Gas prices are advertised at over six dollars a gallon Monday

Gas prices are advertised at over $ 6 a gallon Monday, March 7, 2022, in Los Angeles. (AP Photo / Marcio Jose Sanchez / AP Newsroom)

The national average surpassed $ 4.35 on Thursday, and California is leading the way with the highest state average of $ 5.67 per gallon.

“It’s tough to digest this, and there’s not a lot of great news,” De Haan said during a Facebook Live segment Tuesday. “The increases will continue, but the pace of increases will likely slow down.”

Geltrude & Co. founder Dan Geltrude told Fox News Digital he thinks prices will hit $ 5 this month and that it could even go as high as $ 10 unless the Biden administration expands domestic oil production.

“It would not surprise me,” he said. “So until the United States decides, or this administration decides that we are going to pump more oil, it is not going to change. It’s not. Fuel costs are just going to continue to rise.”

Motorists wait in long lines for gas Tuesday

Motorists wait in long lines for gas Tuesday, March 8, 2022, at Sams Club in San Bernardino. (Will Lester / MediaNews Group / Inland Valley Daily Bulletin via Getty Images)

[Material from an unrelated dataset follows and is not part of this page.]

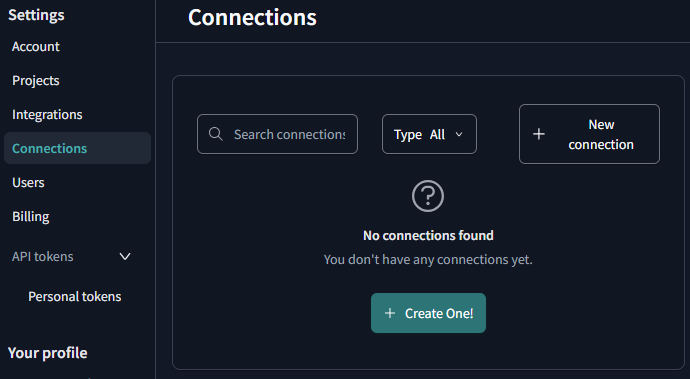Click the plus icon on New connection

pos(539,134)
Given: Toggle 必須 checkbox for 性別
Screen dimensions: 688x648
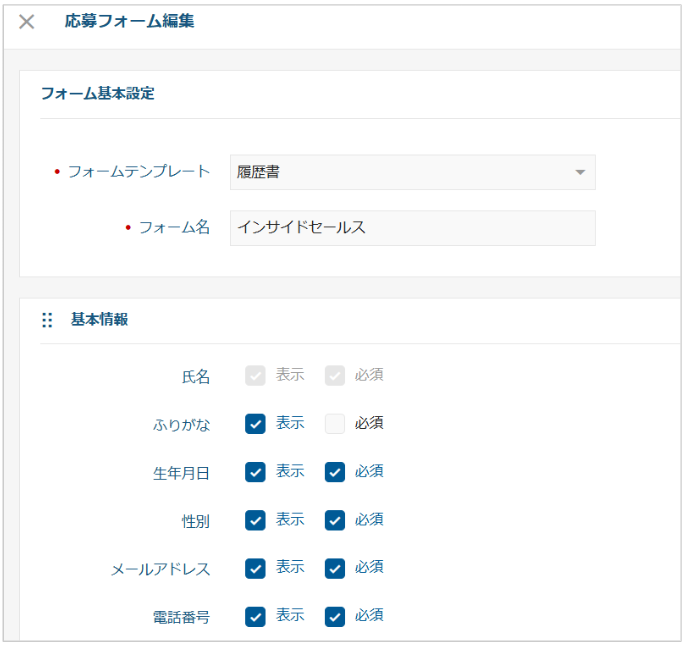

Campbell Faulkner, senior vice president at OTC Global Holdings, told Fox News Digital that prices could “easily” rise to $ 5 in places like Houston, where the average is currently topping $ 3.96.

“That’s a big number, and it really can harm a wide variety of consumers,” he said.

“Really, the problem is we have pipelines that are ready to go and they’re getting re-reviewed,” he said. “A lot of it has to do with removing the red tape and changing the discourse.”

President Biden told reporters Tuesday that he “can not do much” about the rising prices and blamed the situation on Russia’s war against Ukraine.

The president announced earlier a ban on Russian oil, gas and energy imports to the US in an effort to weaken Russian President Vladimir Putin, but the move is expected to push gas prices even higher.

Republicans and some Democrats have called for more domestic oil drilling as a solution, but Biden has continued to push his green agenda.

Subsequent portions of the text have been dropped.